Task brief: Can you rewrite the material, starting at its beginning and ending at the line containing "Looking at the screenshot, I should coord(479,45).", swapping "Screen dimensions" for "Screen size" and leaving everything else unchanged?

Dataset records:
________________
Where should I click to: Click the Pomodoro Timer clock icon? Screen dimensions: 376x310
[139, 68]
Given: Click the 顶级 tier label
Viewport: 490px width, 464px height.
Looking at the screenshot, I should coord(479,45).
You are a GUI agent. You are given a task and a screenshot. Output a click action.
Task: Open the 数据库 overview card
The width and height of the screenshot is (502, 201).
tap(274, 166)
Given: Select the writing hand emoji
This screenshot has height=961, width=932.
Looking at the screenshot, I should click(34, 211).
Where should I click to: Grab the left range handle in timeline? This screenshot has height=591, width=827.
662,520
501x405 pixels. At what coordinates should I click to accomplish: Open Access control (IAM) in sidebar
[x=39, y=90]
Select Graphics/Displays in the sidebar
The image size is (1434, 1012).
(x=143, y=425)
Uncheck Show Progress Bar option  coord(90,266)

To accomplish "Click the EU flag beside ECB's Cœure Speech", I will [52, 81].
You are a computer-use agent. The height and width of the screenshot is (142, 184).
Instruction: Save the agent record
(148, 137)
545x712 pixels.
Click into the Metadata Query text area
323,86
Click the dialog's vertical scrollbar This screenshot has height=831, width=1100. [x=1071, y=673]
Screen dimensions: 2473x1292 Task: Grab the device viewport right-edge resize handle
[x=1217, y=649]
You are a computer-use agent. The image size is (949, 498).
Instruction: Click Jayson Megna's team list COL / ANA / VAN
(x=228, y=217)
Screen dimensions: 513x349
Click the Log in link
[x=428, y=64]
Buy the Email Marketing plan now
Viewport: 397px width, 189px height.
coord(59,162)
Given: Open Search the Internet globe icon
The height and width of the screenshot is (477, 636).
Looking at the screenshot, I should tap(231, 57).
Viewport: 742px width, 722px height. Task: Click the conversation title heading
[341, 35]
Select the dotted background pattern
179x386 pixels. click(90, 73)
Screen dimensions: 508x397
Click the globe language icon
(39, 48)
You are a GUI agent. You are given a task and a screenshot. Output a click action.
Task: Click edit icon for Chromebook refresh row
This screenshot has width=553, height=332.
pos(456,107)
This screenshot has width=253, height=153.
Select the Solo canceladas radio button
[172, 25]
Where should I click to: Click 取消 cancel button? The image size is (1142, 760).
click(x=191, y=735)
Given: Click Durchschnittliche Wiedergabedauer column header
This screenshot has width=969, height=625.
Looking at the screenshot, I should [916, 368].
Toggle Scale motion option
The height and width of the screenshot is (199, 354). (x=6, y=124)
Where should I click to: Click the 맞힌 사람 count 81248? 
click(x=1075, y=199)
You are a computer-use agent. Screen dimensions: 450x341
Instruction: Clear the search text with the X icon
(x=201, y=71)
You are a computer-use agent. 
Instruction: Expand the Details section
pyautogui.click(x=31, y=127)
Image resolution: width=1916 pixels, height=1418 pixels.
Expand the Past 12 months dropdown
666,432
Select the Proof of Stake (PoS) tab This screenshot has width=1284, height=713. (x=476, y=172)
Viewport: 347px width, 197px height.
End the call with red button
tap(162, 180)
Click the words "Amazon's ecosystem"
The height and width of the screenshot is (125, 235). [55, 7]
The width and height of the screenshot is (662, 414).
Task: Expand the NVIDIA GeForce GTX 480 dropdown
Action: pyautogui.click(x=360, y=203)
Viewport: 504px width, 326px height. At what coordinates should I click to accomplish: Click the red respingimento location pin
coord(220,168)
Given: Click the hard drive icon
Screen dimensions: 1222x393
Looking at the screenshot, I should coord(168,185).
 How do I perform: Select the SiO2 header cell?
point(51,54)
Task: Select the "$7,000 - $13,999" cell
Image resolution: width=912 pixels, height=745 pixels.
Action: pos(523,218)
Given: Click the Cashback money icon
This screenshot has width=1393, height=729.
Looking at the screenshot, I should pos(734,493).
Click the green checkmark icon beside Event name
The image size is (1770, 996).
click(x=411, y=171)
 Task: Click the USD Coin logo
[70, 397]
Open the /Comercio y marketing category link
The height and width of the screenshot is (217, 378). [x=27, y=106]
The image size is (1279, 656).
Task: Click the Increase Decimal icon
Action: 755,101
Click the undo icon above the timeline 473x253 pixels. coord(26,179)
________________
Solution for this problem:
Where should I click to: Click the Pomodoro Timer clock icon? Screen size: 376x310
[139, 68]
Given: Click the 顶级 tier label
Viewport: 490px width, 464px height.
Looking at the screenshot, I should coord(479,45).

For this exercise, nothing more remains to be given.